Brano fornito

Per quanto riguarda l’eurozona l’unica certezza è finora l’assenza di una poltica congiunta. Prevalgono al contrario le divisioni. Ma con un’aggravante. Nell’eurozona la spesa pubblica è vincolata a parametri arbitrari in condizioni normali. Di fronte a un evento che annuncia conseguenze economiche e sociali più gravi di quelle generate dalla crisi finanziaria globale del 2008, i bilanci pubblici nazionali sono assoggettati ai limiti che risultano irragionevoli in tempi normali, e del tutto impraticabili in un quadro eccezionale nel quale crollano i consumi di una massa crescente di disoccupati e di lavoratori precari. Mentre, al tempo stesso, crollano gli investimenti per la flessione della domanda indipendentemente dalle agevolazioni che si affanna a garantire lo stato.
Se c'è una novità è la trasparenza delle divisioni che si è sempre cercato di mascherare in un decennio fallimentare di politiche deflazioniste come epicentro dell’eurozona. In questo quadro l’intervento dei singoli stati in termini di spesa è sottoposto alla reazioni di mercati finanziari. L’intervento collettivo sarebbe sostanzialmente immune, ma dovrebbe essere della misura messa in atto negli Stati Uniti e in Giappone.
La pandemia ha investito anche il mondo in via di sviluppo che era rimasto immune dalla crisi del 2008-2009 –una crisi che i fu fondamentalmente occidentale, mentre il mondo in via di sviluppo, come nel caso della Cina e dell'India in Asia, del Brasile e dell’Argentina in Sud America, conservò un tasso di crescita straordinariamente elevato. Ora, invece, tutti i continenti sono investiti in diverse misure dalla pandemia: dall'Asia all'America Latina e all'Africa, dove la maggior parte dei paesi è già largamente vittima di una povertà estrema.
In questo quadro, il consumo cadrà ovunque a partire dai paesi ricchi a causa dell'enorme crescita della disoccupazione e della povertà. La crisi colpirà in particolare la grande massa di lavoratori precari che caratterizza i paesi più avanzati, provocando un calo simultaneo della domanda e dell'offerta di beni e servizi.

Dati mostrati
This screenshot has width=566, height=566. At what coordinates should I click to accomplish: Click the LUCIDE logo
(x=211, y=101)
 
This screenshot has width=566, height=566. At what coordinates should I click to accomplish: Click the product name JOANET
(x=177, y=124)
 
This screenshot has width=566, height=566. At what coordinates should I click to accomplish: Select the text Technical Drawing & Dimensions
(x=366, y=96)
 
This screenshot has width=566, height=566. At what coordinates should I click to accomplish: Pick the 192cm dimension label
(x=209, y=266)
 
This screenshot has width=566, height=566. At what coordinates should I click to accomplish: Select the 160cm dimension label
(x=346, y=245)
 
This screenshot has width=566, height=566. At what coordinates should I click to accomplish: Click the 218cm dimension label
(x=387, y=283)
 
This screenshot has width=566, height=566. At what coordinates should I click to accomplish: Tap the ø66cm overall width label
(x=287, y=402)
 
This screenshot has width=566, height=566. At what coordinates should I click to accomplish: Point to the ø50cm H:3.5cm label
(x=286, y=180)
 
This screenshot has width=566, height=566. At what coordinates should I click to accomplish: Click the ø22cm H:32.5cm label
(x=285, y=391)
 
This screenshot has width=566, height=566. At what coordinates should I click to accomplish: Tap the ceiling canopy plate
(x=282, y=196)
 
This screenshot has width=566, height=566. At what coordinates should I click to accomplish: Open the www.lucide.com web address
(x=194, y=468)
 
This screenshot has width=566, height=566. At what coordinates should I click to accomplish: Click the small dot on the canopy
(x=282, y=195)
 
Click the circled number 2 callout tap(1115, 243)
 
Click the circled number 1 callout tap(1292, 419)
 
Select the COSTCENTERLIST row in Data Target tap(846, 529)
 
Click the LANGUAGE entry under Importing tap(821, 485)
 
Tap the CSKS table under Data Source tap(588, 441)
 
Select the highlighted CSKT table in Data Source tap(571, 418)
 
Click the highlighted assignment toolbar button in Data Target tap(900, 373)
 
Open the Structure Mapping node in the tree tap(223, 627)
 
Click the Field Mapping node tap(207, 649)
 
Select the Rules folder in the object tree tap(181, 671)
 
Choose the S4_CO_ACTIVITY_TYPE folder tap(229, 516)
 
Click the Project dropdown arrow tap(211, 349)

Istruzioni di lavoro
(a) Secondo il brano fornito, in quali paesi è stato messo in atto un intervento della misura che servirebbe all'eurozona?
(b) Elenca i paesi che il brano fornito cita come esempi del mondo in via di sviluppo che conservò una crescita elevata durante la crisi del 2008-2009.
(c) Riassumi più brevemente il paragrafo del brano fornito che comincia con "In questo quadro, il consumo cadrà", mantenendone i fatti principali.

Risposte ai compiti
(a) Negli Stati Uniti e in Giappone.

(b) Cina, India, Brasile, Argentina.

(c) Il consumo calerà ovunque, a cominciare dai paesi ricchi, per la forte crescita della disoccupazione e della povertà. La crisi colpirà soprattutto i tanti lavoratori precari dei paesi più avanzati e farà calare insieme la domanda e l'offerta di beni e servizi.